EXERCISE DESCRIPTION: Reproduce word for word the stretch of the records from the line containing "Screen dimensions: 885x523" through the end of the records, omitting the pictures.

=== MATERIAL PROVIDED ===

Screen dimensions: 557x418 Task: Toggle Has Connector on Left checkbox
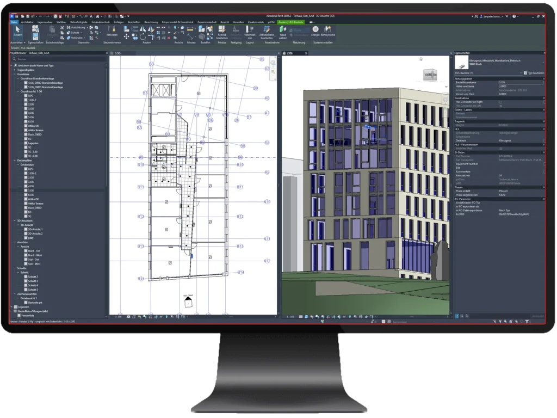[x=500, y=105]
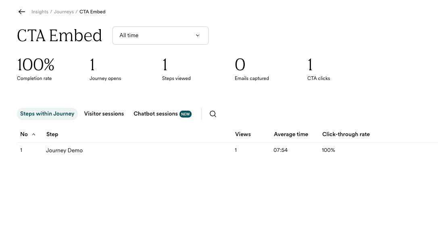Screen dimensions: 438x250
Task: Click the back arrow icon
Action: tap(22, 12)
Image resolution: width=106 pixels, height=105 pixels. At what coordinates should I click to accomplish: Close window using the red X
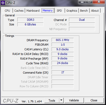[99, 2]
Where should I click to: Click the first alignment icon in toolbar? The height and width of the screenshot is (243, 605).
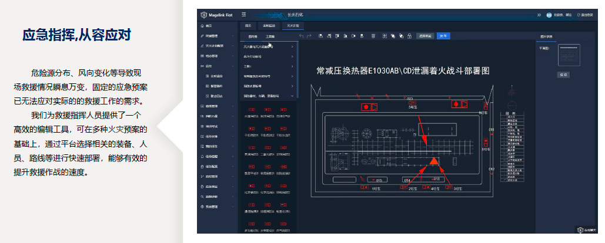[321, 36]
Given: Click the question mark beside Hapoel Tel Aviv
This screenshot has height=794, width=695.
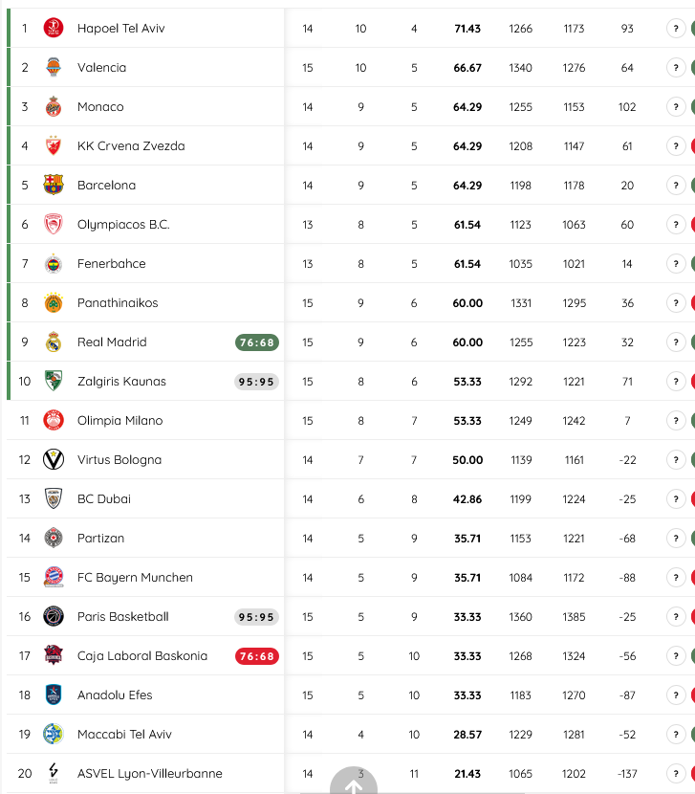Looking at the screenshot, I should click(677, 28).
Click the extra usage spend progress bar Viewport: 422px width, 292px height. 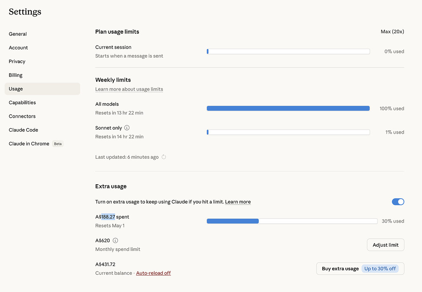click(292, 221)
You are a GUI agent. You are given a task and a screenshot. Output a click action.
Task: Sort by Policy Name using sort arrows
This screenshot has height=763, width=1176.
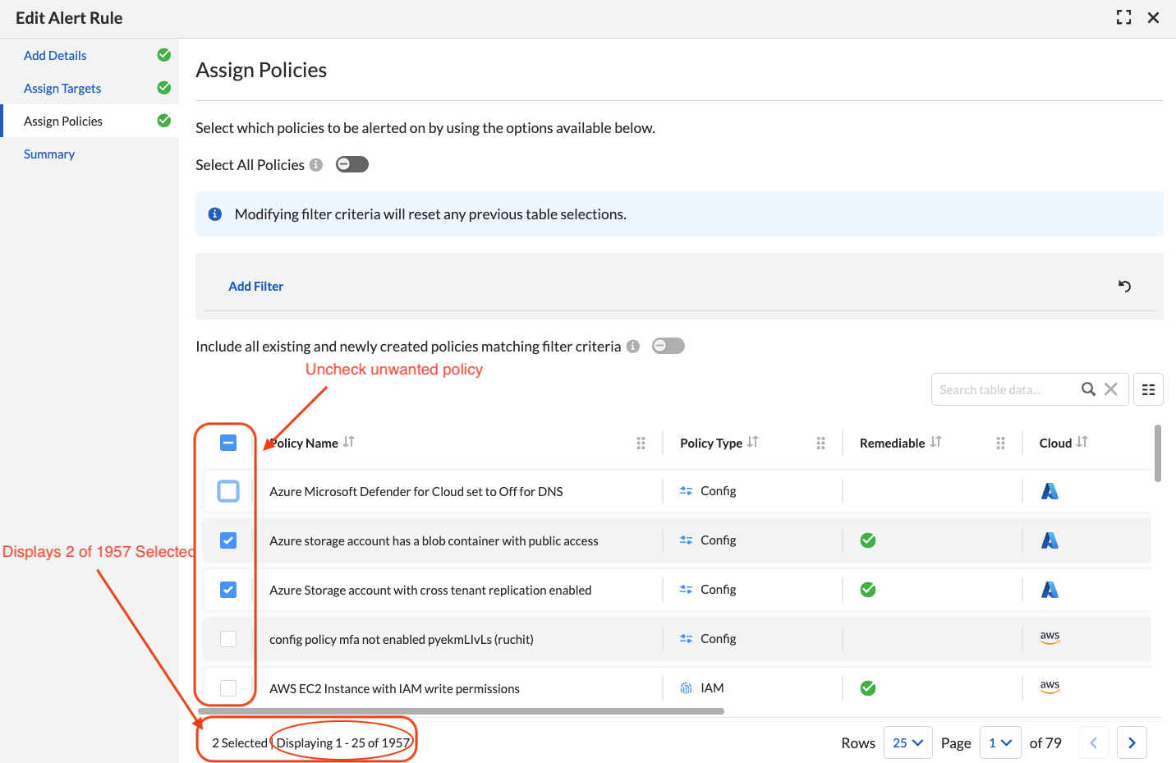(x=349, y=442)
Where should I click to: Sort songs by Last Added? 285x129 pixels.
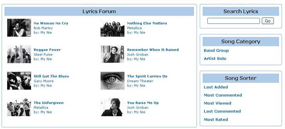pyautogui.click(x=216, y=87)
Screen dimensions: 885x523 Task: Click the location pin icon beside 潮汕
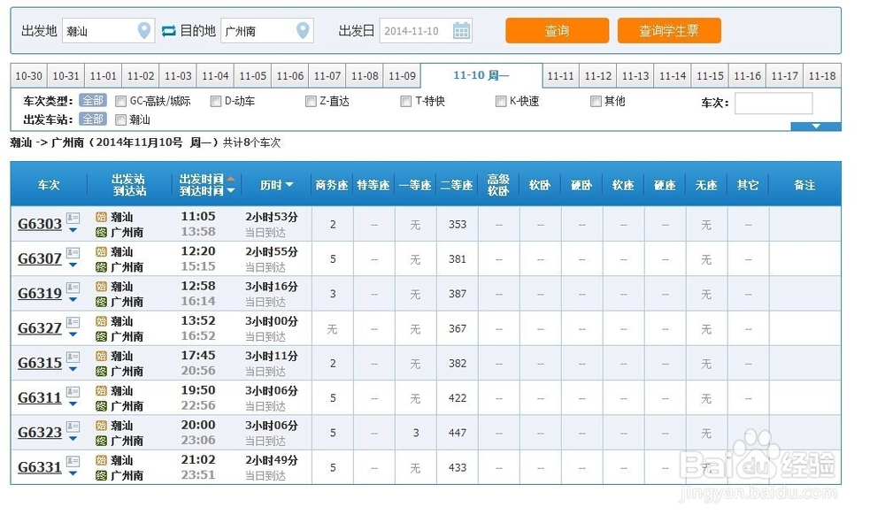pos(143,29)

===

COMPLETE OUTPUT:
Screen dimensions: 885x523 Task: Click the location pin icon beside 潮汕
pos(143,29)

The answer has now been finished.